Hij keek me even strak aan en vroeg wat ik als eerste zou doen als we opeens weer in 1986 zouden leven. Ik nam een slokje van mijn koffie om het me even voor te stellen. Ik vroeg hem of we dan zouden weten wat we nu weten. Maar nee, dat was niet de bedoeling. Gewoon 1986 zoals het toen was, en wat ik dan als eerste zou doen als we daar opeens weer waren.
Ik dacht aan mijn moeder. Ik zou haar een knuffel geven. Ik dacht aan mijn opa. Ik zou naar hem toe fietsen en meer vragen over de tijd tussen de capitulatie van Nederland en het moment dat hij eindelijk weer thuis was. Ik dacht aan de vriendin die ik toen had: dat ik me dan minder druk zou maken over of ze me nog wel leuk vond.
Mijn kameraad keek me aan en vroeg of er nog wat kwam. Ik zei dat hij eerst maar eens moest vertellen wat híj zou doen als we opeens weer in 1986 zouden zitten. Hij ging staan en wees naar buiten. Het regende en de stad zag er daardoor nog troostelozer uit dan anders. Hij riep dat hij naar California zou verhuizen. Weg uit dit vieze weer. Ik vroeg hem hoe hij op zijn zestiende – zo oud waren we toen – naar Amerika wilde komen. We hadden niks!
,,Dat is waar”, zei hij en hij ging weer zitten. ,,Ik zou mijn moeder een knuffel geven”, zei hij zacht. Ik vertelde hem dat ik dat serieus ook als eerste had gedacht.
Daarna kwam er meer. Hij zou gitaar gaan leren spelen. Hij had eigenlijk altijd spijt gehad dat hij dat toen niet had aangepakt. ,,Dat is met de wetenschap van nu”, zei ik. Hij kon altijd heel goed voetballen en had daar heel goed verder mee kunnen komen. Maar daar was hij ook pas later achtergekomen.

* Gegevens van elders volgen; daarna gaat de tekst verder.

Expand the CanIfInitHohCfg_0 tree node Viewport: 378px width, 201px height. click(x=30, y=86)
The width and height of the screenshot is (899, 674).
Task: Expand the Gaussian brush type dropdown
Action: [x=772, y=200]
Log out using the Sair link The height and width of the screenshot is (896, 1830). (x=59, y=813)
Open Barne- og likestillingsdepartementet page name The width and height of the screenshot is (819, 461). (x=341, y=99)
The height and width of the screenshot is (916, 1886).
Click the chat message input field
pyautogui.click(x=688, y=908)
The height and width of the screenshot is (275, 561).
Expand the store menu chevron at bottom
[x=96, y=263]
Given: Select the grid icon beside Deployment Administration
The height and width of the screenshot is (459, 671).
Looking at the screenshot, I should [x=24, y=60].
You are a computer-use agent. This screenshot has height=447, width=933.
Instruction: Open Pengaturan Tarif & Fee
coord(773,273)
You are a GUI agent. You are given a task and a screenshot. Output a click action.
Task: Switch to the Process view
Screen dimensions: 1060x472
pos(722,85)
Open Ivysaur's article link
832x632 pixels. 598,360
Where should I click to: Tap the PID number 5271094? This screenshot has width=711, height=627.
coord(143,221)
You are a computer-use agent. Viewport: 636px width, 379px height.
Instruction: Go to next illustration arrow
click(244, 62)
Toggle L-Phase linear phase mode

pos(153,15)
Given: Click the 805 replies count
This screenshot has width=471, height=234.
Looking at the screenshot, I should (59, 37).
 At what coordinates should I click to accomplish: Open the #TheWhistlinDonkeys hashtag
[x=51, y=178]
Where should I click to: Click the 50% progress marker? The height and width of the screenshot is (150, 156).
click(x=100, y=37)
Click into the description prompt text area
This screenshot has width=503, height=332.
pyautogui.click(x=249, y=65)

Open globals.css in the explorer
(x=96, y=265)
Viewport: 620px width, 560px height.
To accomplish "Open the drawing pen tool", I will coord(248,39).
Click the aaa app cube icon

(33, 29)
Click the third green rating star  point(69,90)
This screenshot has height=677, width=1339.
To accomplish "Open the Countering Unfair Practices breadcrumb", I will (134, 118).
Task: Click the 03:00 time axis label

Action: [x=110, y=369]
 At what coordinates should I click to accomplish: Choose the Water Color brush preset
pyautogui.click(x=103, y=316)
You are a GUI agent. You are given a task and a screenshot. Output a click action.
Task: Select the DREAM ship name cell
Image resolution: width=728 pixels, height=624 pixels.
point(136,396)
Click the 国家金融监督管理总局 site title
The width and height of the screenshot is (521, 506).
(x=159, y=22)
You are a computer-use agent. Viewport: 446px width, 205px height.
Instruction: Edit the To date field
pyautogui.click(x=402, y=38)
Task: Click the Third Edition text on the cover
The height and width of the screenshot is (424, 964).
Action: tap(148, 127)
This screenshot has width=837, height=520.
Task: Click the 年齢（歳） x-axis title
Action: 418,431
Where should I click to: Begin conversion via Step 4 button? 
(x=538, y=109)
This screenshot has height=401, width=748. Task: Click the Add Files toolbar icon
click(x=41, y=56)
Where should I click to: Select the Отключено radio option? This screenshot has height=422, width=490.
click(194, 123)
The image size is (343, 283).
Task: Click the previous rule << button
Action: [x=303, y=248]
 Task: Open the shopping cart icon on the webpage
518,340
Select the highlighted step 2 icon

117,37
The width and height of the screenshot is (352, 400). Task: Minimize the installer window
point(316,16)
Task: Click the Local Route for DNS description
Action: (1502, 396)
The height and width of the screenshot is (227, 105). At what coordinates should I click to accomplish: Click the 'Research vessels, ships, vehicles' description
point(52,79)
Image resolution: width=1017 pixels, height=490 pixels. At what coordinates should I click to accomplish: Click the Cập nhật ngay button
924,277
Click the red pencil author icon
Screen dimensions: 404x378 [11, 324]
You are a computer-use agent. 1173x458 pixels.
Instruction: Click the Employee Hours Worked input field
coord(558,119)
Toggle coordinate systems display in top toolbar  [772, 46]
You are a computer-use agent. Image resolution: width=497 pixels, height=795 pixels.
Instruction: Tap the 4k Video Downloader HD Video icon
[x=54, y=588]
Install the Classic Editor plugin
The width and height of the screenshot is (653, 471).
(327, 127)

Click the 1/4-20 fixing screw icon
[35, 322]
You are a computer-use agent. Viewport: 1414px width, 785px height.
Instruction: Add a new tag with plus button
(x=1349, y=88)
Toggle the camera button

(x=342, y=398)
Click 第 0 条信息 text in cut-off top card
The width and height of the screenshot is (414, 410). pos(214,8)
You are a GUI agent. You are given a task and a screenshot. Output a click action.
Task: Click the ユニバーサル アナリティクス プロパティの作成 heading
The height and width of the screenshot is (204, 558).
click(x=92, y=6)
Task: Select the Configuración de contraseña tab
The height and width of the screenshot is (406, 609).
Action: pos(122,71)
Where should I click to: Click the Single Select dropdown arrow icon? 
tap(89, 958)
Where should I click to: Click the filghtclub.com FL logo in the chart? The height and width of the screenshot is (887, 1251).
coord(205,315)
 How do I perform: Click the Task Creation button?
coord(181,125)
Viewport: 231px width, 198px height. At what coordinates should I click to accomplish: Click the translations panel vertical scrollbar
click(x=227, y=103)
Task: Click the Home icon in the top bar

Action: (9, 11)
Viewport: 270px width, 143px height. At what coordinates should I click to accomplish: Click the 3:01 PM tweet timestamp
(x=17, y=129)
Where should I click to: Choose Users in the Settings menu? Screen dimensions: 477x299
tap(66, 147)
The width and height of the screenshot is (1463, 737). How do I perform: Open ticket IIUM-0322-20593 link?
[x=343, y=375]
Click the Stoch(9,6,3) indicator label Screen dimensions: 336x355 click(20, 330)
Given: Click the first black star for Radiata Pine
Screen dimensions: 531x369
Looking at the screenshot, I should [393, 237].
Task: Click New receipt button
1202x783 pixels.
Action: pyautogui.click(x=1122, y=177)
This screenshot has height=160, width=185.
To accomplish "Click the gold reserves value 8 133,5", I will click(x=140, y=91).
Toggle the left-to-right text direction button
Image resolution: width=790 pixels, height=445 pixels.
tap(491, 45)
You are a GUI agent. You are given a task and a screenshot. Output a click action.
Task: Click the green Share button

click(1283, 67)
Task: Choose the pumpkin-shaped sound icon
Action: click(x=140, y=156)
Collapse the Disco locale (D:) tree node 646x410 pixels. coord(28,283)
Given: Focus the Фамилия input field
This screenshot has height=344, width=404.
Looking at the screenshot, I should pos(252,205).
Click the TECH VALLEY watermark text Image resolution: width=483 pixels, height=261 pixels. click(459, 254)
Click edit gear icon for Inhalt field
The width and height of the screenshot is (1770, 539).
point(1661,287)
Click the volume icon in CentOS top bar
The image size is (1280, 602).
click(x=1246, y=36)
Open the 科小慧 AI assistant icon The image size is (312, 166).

,,Ik weet het!”, zei ik. ,,Ik zou in ieder geval niet meer op zondagmiddag met de verkering op de pakjesdrager van Erica naar Barger-Oosterveld fietsen om in de Boogie Bar mijn tientje zakgeld te besteden aan bessen met ijs voor haar.”
We lachten en we hadden het nog een half uur over de Boogie Bar en de muziek uit die tijd.
Die avond bij de kachel dacht ik weer aan het gesprek van die middag. Ik appte mijn kameraad: ,,Met de wetenschap van nu ben ik blij dat het 2025 is.”